- _HOW TO COMPLETE THIS TASK_:
Produce a copy of every line in the records that holds the string "computer".
*** Opening DATASET CONTENT ***
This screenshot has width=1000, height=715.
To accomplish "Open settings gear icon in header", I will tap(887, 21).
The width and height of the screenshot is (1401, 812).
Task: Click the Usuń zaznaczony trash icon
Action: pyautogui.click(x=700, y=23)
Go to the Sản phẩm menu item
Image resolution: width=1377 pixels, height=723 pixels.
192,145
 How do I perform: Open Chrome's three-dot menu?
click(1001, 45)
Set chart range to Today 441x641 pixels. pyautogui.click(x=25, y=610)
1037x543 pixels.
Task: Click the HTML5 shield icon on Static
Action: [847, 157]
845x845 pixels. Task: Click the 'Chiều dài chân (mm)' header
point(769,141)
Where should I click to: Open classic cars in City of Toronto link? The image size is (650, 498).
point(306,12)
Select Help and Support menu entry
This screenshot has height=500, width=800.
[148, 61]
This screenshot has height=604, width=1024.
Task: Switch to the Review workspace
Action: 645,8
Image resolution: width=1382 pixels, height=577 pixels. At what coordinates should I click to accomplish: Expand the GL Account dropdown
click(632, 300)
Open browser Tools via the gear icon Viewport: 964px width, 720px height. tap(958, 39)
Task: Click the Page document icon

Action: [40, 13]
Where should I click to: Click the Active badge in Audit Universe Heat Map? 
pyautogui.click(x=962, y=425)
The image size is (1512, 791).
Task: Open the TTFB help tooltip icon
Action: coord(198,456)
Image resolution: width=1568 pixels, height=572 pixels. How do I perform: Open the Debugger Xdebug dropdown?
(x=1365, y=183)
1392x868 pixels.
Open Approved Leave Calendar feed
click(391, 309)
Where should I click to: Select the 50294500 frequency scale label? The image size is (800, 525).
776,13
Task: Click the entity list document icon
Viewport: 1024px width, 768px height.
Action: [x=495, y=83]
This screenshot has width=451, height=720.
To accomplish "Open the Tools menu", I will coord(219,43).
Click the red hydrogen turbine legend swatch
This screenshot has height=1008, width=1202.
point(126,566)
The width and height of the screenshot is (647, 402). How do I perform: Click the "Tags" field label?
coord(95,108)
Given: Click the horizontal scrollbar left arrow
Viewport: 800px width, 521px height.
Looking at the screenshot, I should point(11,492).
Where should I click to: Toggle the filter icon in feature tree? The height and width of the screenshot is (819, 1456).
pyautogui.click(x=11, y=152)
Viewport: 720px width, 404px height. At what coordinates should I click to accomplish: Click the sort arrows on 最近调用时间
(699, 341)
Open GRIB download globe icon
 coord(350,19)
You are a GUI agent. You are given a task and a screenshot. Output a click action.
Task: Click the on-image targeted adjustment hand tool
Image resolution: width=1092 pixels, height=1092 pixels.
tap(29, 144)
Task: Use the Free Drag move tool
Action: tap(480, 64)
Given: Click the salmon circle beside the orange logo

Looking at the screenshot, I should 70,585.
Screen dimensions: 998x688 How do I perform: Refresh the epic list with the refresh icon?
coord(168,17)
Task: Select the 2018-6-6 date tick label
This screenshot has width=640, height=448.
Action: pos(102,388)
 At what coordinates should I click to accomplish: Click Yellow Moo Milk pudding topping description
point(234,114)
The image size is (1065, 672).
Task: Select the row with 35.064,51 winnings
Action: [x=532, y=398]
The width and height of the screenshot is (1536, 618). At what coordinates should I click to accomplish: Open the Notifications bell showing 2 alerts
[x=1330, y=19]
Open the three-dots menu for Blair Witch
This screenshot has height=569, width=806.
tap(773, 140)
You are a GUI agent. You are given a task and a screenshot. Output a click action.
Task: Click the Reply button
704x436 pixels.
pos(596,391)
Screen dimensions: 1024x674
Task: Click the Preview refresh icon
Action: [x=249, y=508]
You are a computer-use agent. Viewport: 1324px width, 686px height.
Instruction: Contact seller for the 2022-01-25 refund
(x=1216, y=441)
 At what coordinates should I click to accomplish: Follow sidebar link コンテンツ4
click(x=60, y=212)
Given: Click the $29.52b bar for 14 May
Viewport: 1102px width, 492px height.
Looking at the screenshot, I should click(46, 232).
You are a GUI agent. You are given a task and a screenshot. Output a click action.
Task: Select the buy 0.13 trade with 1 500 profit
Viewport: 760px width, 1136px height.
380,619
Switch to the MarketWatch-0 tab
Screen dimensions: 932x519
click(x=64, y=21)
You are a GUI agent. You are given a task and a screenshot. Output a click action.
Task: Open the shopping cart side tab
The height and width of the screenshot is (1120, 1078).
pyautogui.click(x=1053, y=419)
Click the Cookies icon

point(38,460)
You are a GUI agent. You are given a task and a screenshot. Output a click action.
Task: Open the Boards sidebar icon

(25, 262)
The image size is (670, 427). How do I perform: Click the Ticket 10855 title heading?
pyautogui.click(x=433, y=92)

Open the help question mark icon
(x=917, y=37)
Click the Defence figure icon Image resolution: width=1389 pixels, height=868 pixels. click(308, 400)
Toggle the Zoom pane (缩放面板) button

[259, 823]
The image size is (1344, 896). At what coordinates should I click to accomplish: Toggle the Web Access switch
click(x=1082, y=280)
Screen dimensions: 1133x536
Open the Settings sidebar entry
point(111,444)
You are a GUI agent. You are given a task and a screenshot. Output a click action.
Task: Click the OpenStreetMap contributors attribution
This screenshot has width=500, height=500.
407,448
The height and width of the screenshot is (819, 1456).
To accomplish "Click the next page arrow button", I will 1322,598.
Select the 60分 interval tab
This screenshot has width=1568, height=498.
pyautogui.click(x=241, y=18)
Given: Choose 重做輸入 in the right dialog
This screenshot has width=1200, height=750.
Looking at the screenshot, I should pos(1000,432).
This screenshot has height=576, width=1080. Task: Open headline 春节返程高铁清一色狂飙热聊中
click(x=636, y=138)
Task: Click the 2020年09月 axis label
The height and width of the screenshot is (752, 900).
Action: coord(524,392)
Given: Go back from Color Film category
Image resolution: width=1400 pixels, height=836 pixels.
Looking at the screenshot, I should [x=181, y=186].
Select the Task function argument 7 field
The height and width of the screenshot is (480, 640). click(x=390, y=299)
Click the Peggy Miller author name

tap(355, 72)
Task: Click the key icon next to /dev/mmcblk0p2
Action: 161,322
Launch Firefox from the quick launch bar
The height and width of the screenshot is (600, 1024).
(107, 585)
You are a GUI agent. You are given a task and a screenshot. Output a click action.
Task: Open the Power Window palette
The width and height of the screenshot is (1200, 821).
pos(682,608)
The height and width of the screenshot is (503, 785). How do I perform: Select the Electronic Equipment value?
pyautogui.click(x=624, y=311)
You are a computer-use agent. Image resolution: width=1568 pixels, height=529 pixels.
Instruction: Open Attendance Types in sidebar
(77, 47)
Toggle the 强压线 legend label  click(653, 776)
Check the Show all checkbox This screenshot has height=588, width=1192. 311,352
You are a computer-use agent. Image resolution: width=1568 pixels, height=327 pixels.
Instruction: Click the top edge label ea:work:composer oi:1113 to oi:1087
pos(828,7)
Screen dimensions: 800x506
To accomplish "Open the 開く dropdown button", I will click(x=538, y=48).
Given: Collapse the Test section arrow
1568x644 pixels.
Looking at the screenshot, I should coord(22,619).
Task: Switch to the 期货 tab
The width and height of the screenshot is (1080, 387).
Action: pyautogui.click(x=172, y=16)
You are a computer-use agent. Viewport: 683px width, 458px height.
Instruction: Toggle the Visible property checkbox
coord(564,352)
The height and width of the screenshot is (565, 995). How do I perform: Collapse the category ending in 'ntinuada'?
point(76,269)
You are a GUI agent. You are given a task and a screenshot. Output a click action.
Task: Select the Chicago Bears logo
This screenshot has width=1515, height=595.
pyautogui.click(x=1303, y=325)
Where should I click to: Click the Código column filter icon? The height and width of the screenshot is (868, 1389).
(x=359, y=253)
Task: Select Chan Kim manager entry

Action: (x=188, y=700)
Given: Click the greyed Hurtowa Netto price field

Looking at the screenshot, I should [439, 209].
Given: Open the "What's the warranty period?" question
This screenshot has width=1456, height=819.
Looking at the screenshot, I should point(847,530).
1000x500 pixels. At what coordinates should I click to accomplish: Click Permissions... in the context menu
*** Closing DATASET CONTENT ***
- _WRITTEN SOLUTION_:
You are a computer-use agent. Viewport: 1324px width, 686px height.
You are a computer-use agent. Image resolution: width=1568 pixels, height=529 pixels.
You are a computer-use agent. Image resolution: width=1568 pixels, height=327 pixels.
You are a computer-use agent. Viewport: 683px width, 458px height.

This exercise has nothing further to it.